One more post on the project. I feel the quality of my blogging goes down whenever I have to give a response to the U.S. District Court. This is no problem, of course, because I want to give that response, but, when I show up here on the blog, I realize that some of you regular readers are getting stiffed. It might leave you pissed.
As you know, I went to Temple Law School years ago, but I don’t litigate. I think our court system is fundamentally broken, and best avoided if possible.
However, as it is really the only alternative to resolving problems when your calls and e-mails go unanswered (and the government’s administrative offices get given the two-year runaround), I find myself in federal court.
When I was in law school, we learned about Rule 12(b), which lists a number of the kinds of preliminary objections that an American lawyer can make in the federal court system.

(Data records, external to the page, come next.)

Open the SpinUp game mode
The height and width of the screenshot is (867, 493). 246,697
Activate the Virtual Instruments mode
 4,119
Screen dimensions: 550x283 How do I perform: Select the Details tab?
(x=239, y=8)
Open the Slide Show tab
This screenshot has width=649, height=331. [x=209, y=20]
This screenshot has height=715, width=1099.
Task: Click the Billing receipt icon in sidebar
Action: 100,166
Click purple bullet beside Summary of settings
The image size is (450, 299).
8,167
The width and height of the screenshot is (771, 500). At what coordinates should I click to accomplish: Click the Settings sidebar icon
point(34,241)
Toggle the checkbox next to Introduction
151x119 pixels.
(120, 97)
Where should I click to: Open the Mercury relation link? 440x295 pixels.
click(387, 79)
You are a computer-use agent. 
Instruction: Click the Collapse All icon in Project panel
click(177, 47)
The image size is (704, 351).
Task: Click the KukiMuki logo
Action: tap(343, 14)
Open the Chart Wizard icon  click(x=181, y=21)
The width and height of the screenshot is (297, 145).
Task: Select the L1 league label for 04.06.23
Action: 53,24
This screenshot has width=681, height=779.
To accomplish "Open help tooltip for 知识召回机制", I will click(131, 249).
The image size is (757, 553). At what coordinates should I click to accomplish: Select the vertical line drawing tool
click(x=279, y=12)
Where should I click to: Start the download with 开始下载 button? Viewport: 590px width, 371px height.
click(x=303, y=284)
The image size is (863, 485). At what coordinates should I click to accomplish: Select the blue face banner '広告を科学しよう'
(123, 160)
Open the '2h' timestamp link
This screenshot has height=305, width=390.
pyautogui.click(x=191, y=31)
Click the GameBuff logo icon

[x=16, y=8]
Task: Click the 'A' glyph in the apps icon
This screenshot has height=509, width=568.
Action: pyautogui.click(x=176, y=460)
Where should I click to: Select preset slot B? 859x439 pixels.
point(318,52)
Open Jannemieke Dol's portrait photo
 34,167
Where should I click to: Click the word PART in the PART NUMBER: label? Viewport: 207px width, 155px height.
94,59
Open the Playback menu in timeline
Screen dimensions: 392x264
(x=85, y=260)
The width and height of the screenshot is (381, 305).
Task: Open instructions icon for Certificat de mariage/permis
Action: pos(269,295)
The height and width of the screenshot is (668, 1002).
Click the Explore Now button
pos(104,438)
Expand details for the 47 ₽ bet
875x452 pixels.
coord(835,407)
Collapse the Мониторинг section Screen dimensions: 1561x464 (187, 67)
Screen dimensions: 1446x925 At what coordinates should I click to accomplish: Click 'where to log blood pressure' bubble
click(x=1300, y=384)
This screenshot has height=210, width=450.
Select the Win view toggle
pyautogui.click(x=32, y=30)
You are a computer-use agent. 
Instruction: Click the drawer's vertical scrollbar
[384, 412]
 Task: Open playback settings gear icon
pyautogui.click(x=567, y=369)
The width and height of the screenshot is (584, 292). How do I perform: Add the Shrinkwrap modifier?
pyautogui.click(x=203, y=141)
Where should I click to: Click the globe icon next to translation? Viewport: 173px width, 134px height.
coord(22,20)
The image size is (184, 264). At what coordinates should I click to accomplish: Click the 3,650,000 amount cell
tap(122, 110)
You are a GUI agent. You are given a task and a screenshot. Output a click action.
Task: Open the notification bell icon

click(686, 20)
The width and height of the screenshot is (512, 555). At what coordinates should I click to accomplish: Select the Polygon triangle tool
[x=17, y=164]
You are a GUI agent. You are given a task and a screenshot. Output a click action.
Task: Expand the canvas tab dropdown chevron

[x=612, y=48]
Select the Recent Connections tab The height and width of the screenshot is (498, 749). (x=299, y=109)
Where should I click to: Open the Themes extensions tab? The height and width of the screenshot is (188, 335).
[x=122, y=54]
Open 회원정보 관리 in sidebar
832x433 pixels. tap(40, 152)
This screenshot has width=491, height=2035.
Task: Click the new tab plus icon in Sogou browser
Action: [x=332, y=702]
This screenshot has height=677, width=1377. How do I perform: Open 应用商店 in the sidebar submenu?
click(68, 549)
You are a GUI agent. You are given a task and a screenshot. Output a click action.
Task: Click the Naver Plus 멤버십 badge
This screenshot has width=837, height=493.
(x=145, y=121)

There are seven, as follows:
(1) lack of subject-matter jurisdiction;
(2) lack of personal jurisdiction;
(3) improper venue;
(4) insufficient process;
(5) insufficient service of process;
(6) failure to state a claim upon which relief can be granted; and
(7) failure to join a party under Rule 19.
In the early 1990’s, what you learned was that of all these seven, number 6 was the least merit-worthy, “failure to state a claim upon which relief can be granted”, because the federal system had adopted notice pleading. So long as the plaintiff could make out any possible case (even 1 in 100,000 shot) that they had a cause of action, it was highly unlikely that the federal judge would dismiss on a 12(b)(6). This has been misconstrued as an invitation for people to clog up the court system with their 1 in 100,000 longshots. But what it really did was assure that plaintiffs were not going to be shut out ahead of the chance to offer their arguments on the merits. By mid 20th century standards, that is what was considered “fair”, and I think today, still is.
I have mentioned these two U.S. Supreme Court cases, though, before, which have thrown a monkey wrench into what is now called “Conley notice pleading”. These two are Bell Atlantic v. Twombly and Ashcroft v. Iqbal. When people who write about both of them want to be cute, they say “Twiqbal”. But you should not be cute.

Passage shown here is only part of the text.